[Work order] Give an exact reproduction of the lines from the one with "Image resolution: width=615" to the final line of the entries below, both ends included, and omit the pictures.

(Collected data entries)
########################################

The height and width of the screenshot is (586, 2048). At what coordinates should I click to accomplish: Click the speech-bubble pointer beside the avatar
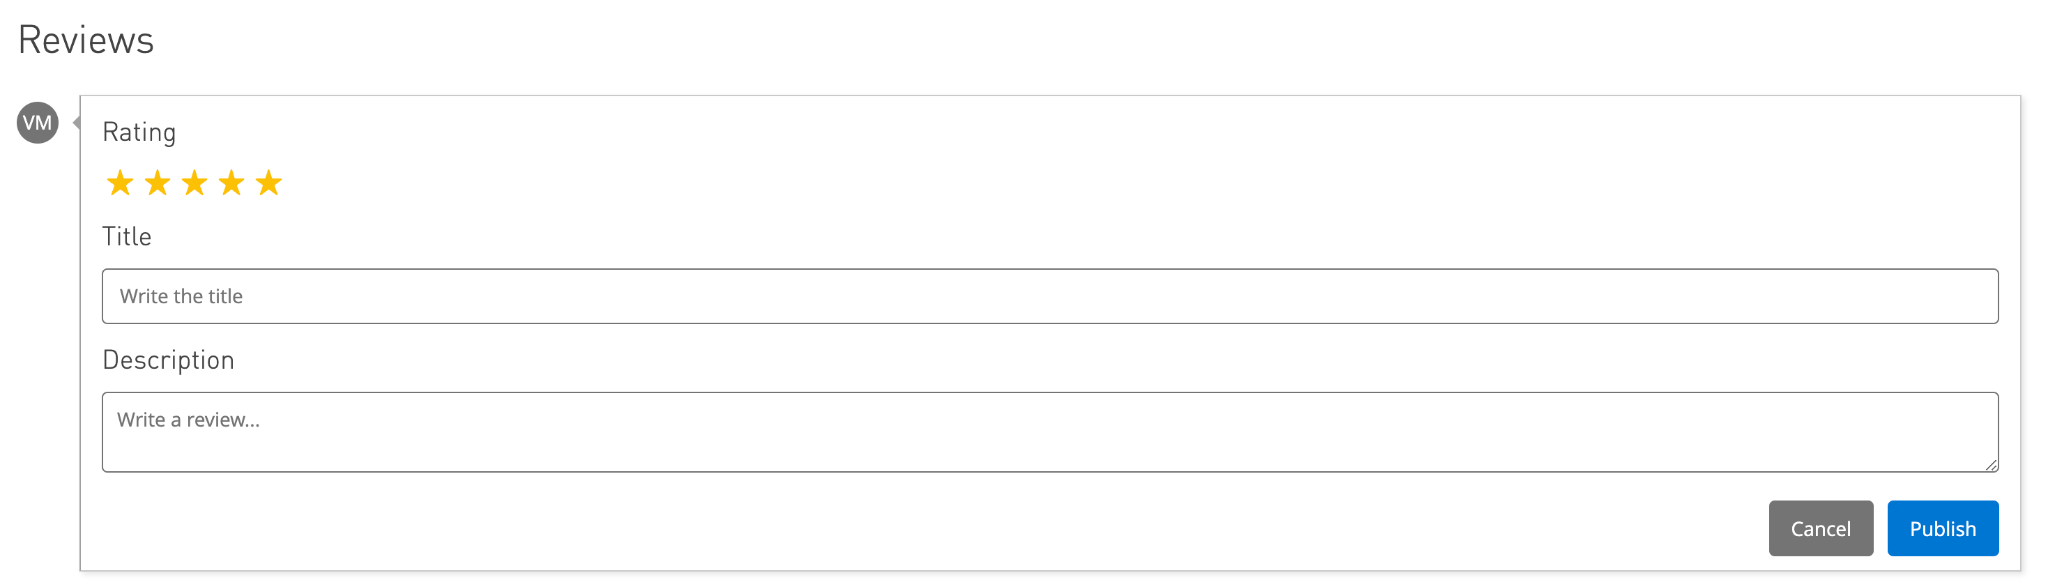(76, 123)
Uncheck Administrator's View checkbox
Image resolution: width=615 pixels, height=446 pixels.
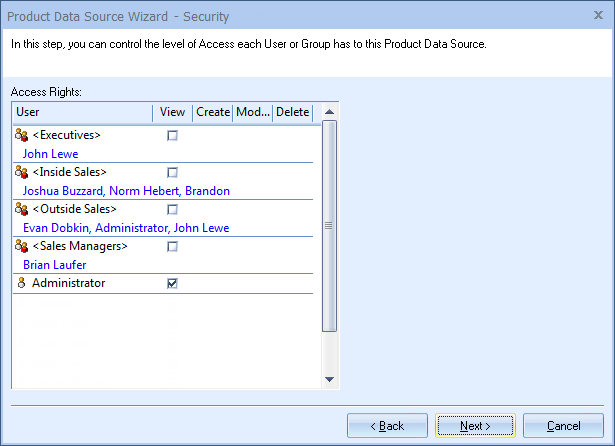[x=172, y=284]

########################################

[Written answer]
Image resolution: width=615 pixels, height=446 pixels.
[x=172, y=284]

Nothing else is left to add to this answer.